Eddie Van Halen, whose innovative and explosive guitar playing kept the hard rock band that bore his family name cemented to the top of the album charts for two decades, has died after a long battle with cancer. He was 65.
A host of rock greats reacted with dismay to the news.
Sammy Hagar, who replaced David Lee Roth as the lead singer of Van Halen in 1985 said he was “heartbroken and speechless”.
“My heart is broken,” Kiss’ Gene Simmons tweeted. “Eddie was not only a guitar god, but a genuinely beautiful soul. Rest in peace, Eddie!”
Red Hot Chili Peppers’ bassist Flea wrote, “Oh man, bless his beautiful creative heart. I love you Eddie Van Halen, an L.A. boy, a true rocker. I hope you jam with Jimi tonight. Break through to the other side my brother.”
“Just when I thought 2020 couldn’t get any worse, I hear Eddie Van Halen has passed,” wrote Black Sabbath’s Geezer Butler.
Born in the Netherlands and raised in California, he founded the band Van Halen with his older brother, drummer Alex.
The siblings were joined by vocalist Roth and bassist Michael Anthony in the first recording line-up of the group, which exploded in popularity after star-making gigs at such West Hollywood clubs as Gazzarri’s and the Starwood.
It was instantly apparent from Eruption, the solo showcase on Van Halen’s self-titled 1978 debut album for Warner Bros, that Eddie Van Halen was an instrumentalist to be reckoned with.
In a mere one minute and 42 seconds, the axe man detonated a dazzling display of fretboard tapping, ringing harmonics, lightning-fast licks and smeared, dive-bombing effects.

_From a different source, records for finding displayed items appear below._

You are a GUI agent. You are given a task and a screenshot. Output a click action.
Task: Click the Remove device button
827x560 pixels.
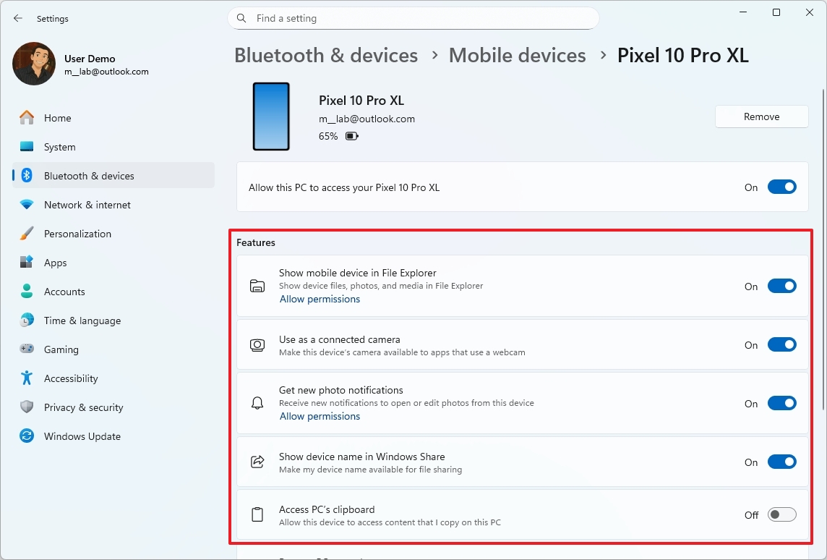pos(761,116)
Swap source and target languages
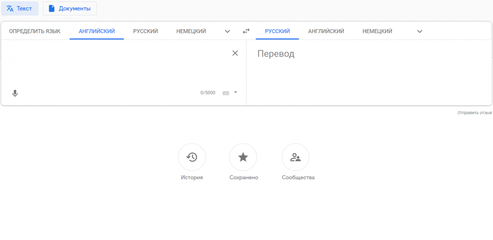 246,31
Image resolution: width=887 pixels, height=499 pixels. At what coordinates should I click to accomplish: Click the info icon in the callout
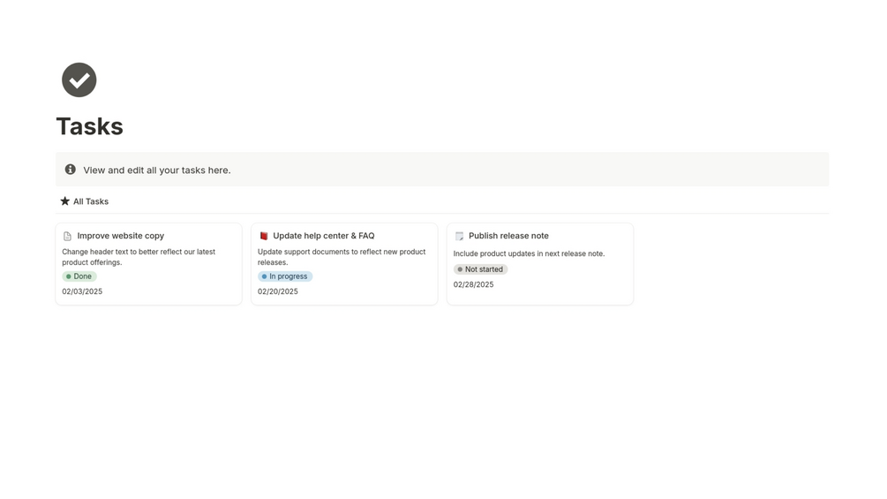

Acting as the band’s musical director and co-authoring the band’s tough-riffing songs, which straddled the boundary between hard rock and heavy metal, Eddie Van Halen found immediate success, and formulated a style that would be emulated by hordes of long-haired rockers.
The group’s first LP Van Halen, though it climbed no higher than No. 19 in the US, would ultimately be certified for sales of 10 million copies. Its next five multi- platinum albums all reached the top 10; 1984, released in its titular year, contained the band’s first and only No.1 single, the synthesiser-driven Jump, and sifted another 10 million units.
Ongoing conflict between the guitarist and the antic front man Roth – who reportedly took exception to Van Halen’s extracurricular work, which included jaw-dropping lead guitar chores on Michael Jackson’s ubiquitous 1983 single Beat It – led the singer to split with the act after its elaborate and wildly successful 1984 tour.
Eddie Van Halen was dogged by personal and health issues that would intermittently interfere with his work in music over the course of the next decade. A chronic joint problem, exacerbated by his reckless onstage style, forced him to undergo hip replacement surgery in 1999. The onset of cancer – likely the result of heavy smoking – led to the surgical removal of part of his tongue in 2000.
Eddie Van Halen’s escalating drug abuse and alcoholism hastened his 2007 divorce from TV actress Valerie Bertinelli, his wife of 16 years, after a protracted separation. He entered rehab in 2007, and was reportedly sober from 2008.
“I was an alcoholic, and I needed alcohol to function,” he said in a 2015 interview with Chuck Klosterman.
“I didn’t drink to party. Alcohol and cocaine were private things to me. I would use them for work. The blow keeps you awake and the alcohol lowers your inhibitions. I’m sure there were musical things I would not have attempted were I not in that mental state.”
Eddie Van Halen is survived by his second wife, the band’s former publicist Janie Liszewski, whom he married in 2009, and his son.